» Assigned task
Output word for word the lines from the one with "Click the Generate Key button" to the final line of the data, both ends included, but skip the pictures.

++++++++

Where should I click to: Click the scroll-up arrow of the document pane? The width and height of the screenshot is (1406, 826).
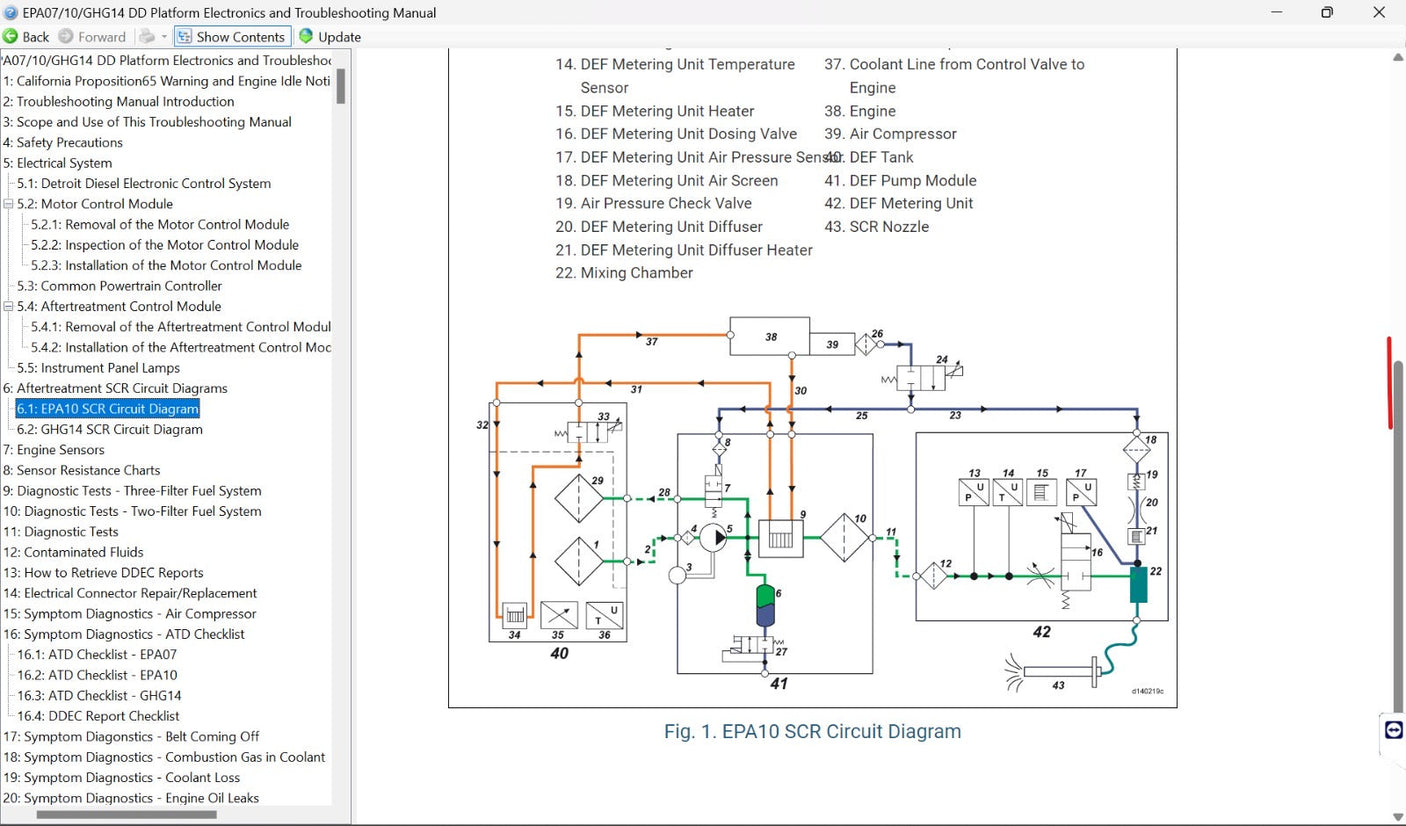click(1398, 57)
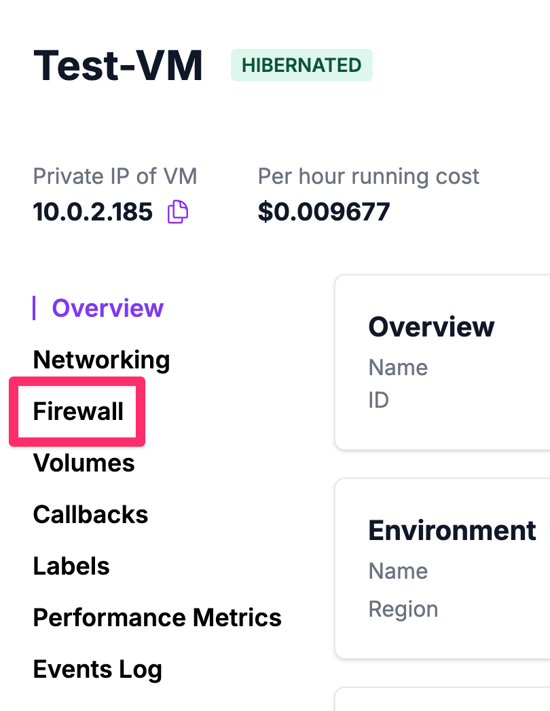550x711 pixels.
Task: Click the Environment card heading
Action: coord(452,530)
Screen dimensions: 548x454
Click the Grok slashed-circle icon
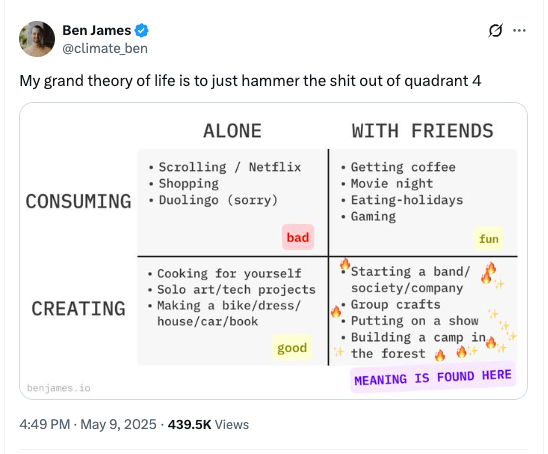(495, 30)
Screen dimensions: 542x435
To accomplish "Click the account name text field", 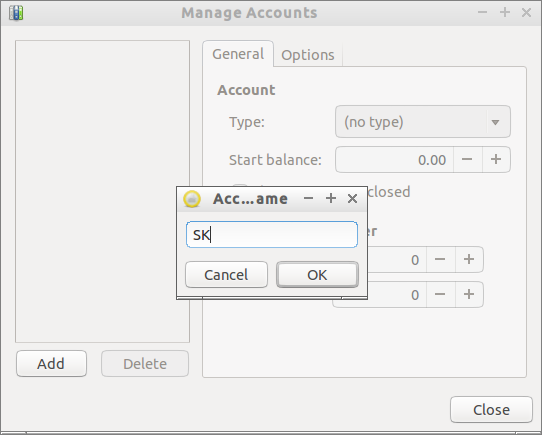I will point(272,235).
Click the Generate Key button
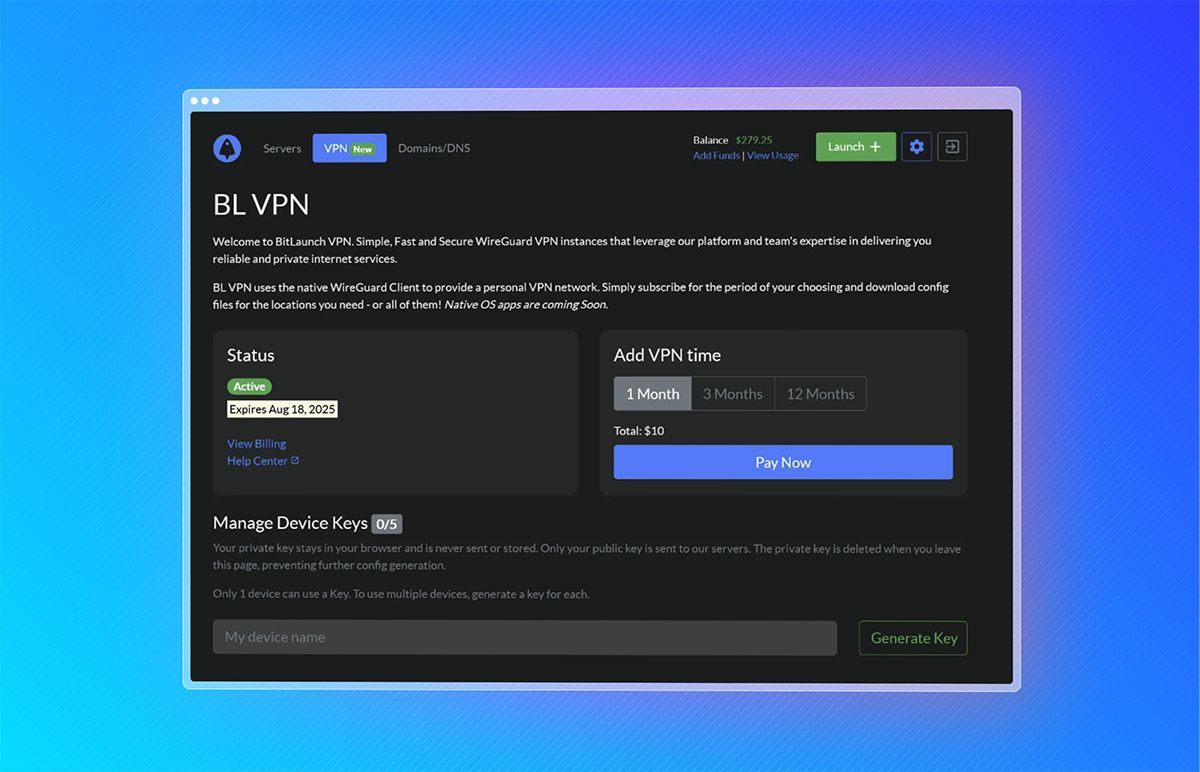Screen dimensions: 1200x772 point(913,638)
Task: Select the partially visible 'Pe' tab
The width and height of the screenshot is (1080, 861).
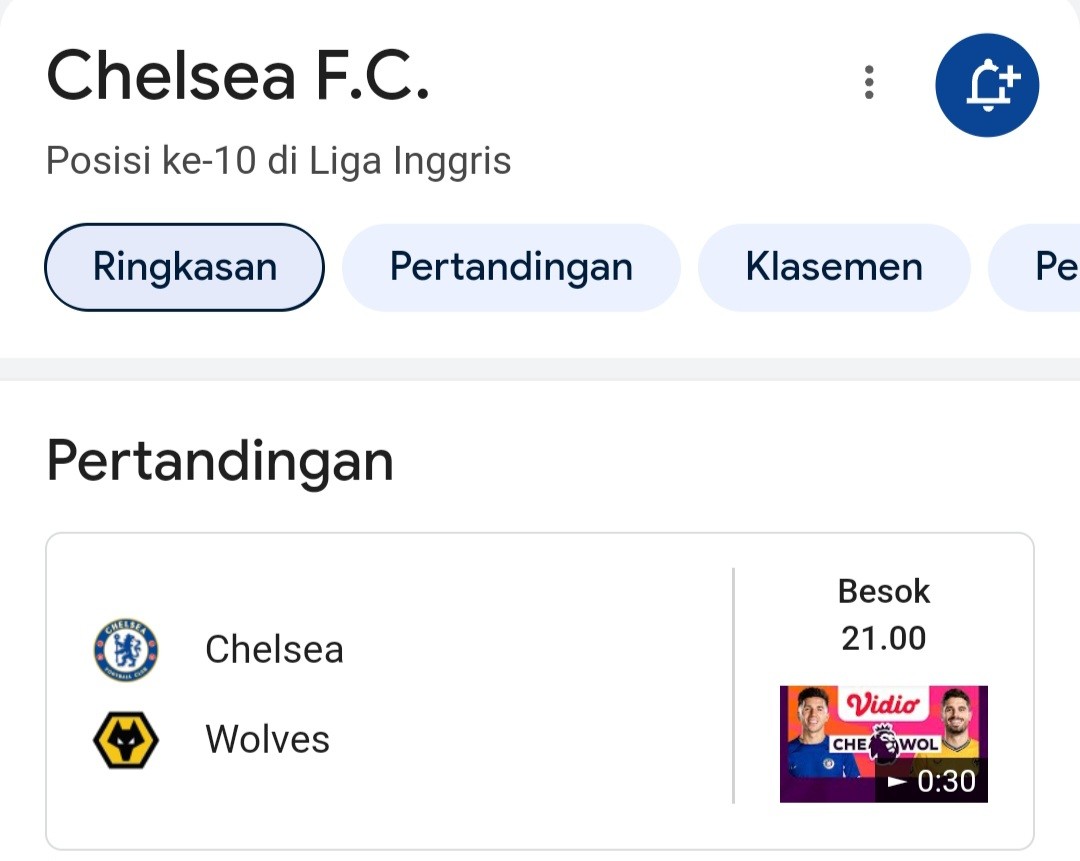Action: point(1035,267)
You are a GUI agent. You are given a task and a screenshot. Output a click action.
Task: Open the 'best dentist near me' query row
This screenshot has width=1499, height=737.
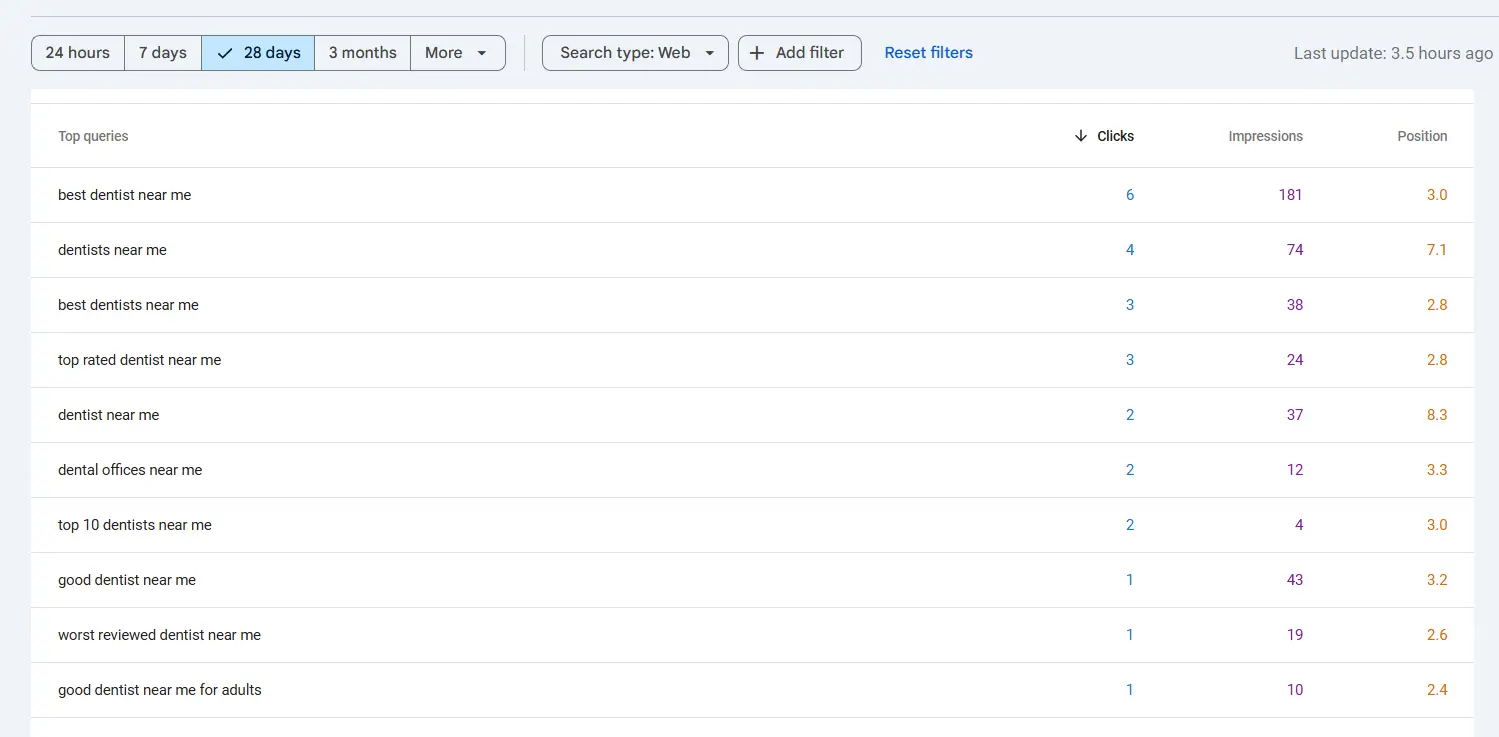point(125,195)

++++++++

» Solution for this task
Click the Generate Key button
Screen dimensions: 1200x772 point(913,638)
Task: Select the partially visible 'Pe' tab
The width and height of the screenshot is (1080, 861).
Action: point(1035,267)
You are a GUI agent. You are given a task and a screenshot. Output a click action.
Task: Open the 'best dentist near me' query row
This screenshot has width=1499, height=737.
point(125,195)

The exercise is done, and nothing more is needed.